Download the PDF version of this newsletter.

In This Issue:

From the Director

Contact: Jeff Hittinger

“If you want to go quickly, go alone. If you want to go far, go together.” – African Proverb

Lawrence Livermore National Laboratory is primarily thought of as a nuclear weapons laboratory. In truth, the mission space for LLNL is much broader, addressing national security writ large and encompassing basic scientific research in support of this national security mission. While the roots of CASC are deeply entwined with the Lab’s stockpile stewardship mission, in more than a quarter century, CASC research has branched out across many of the other programs within the Lab. At the same time, basic research in CASC has grown thanks to active participation in the LDRD Program and the DOE Advanced Scientific Computing Research Program. CASC’s reach extends beyond the Lab as well, with many CASC researchers actively participating and serving in leadership roles in the external computing community. As such, CASC serves as an envoy to academia and industry ensuring that the interests of LLNL programs are well represented and helping to establish LLNL’s external representation as a leader in HPC.
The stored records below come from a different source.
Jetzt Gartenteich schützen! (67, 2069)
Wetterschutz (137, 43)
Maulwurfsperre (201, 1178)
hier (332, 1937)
In this edition of the CASC Newsletter, we highlight several examples of the broader influence that CASC has beyond (yet often still to the benefit of) the core nuclear weapons mission. The MFEM high-order finite element library, originally developed in collaboration with Weapons and Complex Integration scientists, has seen dramatic uptake in the simulation community, and we provide a recap of community workshops sponsored by the MFEM team. The RAJA loop abstraction capability, which arose from a collaboration between CASC and Computing’s Applications, Simulations, and Quality Division, has proven to be an effective approach to performance portability, and CASC members of the RAJA team have been actively working with compiler vendors to ensure that the C++ language features on which RAJA depends are fully supported with high performance implementations. In a related area, programming languages, such as C and C++, and widely used programming abstractions, like MPI and OpenMP, are improved and extended by standards committees, and several CASC researchers represent Lab interests on the standards committees of greatest importance to HPC. Finally, we feature data science applications within the broader national security community to which CASC researchers are making novel contributions. We hope that you enjoy these vignettes as an informative glimpse into the many ways that CASC is making a beneficial impact across the Lab and within the external community.

 

Collaborations | A New Tradition: MFEM Community Workshop

Contact: Aaron Fisher and Tzanio Kolev

This October, a team of CASC researchers hosted the second annual workshop for the MFEM user and developer community. The event is designed to promote collaboration, describe the MFEM library’s latest features, expand application engagements, and solicit feedback to guide future development. More than 150 researchers from dozens of organizations and countries attended each of the one-day virtual workshops.

MFEM is a C++ software library that provides advanced finite element discretization methods to many HPC applications across the DOE, academia, and industry. The large-scale scientific simulations powered by MFEM include magnetic and inertial confinement fusion, compressible and incompressible flows, additive manufacturing, topology and shape optimization, nuclear reactor modeling, structural mechanics, and more. The project’s discretization methods enable HPC systems to run these simulations more efficiently. The DOE’s Exascale Computing Project (ECP) and Office of Science SciDAC Program both include MFEM in their strategic software portfolios.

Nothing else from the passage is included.